Record excerpts
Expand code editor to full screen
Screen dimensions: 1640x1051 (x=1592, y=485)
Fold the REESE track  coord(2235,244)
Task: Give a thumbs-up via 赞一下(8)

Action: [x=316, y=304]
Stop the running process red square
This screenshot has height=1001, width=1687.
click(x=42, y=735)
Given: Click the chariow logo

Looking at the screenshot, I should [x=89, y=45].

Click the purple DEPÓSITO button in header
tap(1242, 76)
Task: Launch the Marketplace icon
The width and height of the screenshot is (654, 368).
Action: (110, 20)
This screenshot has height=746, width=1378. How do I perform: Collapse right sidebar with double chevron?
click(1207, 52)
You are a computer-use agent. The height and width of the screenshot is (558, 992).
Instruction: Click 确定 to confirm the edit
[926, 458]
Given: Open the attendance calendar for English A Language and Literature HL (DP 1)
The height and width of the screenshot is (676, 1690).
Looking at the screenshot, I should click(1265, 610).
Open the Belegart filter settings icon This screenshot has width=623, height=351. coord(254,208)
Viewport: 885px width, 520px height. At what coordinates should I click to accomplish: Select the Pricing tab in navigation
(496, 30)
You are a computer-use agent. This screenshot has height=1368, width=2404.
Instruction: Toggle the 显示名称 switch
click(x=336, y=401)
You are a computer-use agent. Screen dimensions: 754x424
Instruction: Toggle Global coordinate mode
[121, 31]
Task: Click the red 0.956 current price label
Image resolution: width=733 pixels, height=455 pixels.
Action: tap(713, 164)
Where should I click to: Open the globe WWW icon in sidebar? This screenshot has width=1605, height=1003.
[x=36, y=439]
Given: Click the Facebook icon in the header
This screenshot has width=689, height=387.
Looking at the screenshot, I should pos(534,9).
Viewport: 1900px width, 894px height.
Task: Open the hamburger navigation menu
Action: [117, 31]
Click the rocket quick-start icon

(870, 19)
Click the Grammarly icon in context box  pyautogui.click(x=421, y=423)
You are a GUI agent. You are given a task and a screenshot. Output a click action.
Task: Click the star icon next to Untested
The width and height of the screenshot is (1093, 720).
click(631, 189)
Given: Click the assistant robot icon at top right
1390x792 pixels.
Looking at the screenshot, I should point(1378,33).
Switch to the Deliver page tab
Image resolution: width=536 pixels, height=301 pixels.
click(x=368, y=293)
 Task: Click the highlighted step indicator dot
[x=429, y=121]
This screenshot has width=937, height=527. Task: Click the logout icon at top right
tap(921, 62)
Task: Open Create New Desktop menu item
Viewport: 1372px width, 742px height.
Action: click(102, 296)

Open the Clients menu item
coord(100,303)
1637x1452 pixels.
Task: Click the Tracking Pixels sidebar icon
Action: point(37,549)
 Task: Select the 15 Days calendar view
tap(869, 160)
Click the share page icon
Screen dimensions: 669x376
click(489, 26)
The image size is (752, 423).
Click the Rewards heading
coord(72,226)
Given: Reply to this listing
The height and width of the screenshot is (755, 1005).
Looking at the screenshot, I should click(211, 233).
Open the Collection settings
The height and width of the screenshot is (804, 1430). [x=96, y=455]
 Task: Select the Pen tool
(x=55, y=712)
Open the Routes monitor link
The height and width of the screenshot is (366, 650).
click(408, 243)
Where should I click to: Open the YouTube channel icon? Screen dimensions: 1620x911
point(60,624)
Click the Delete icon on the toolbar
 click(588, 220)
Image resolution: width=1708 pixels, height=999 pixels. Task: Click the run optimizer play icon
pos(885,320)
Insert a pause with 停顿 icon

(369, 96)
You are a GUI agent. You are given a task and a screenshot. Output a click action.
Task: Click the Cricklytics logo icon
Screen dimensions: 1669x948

Assignment
In the entries above, find each line that has the word "agent". Copy it.

Task solution
You are a computer-use agent. The height and width of the screenshot is (558, 992).
You are a computer-use agent. This screenshot has height=1368, width=2404.
You are a computer-use agent. Screen dimensions: 754x424
You are a GUI agent. You are given a task and a screenshot. Output a click action.
You are a GUI agent. You are given a task and a screenshot. Output a click action.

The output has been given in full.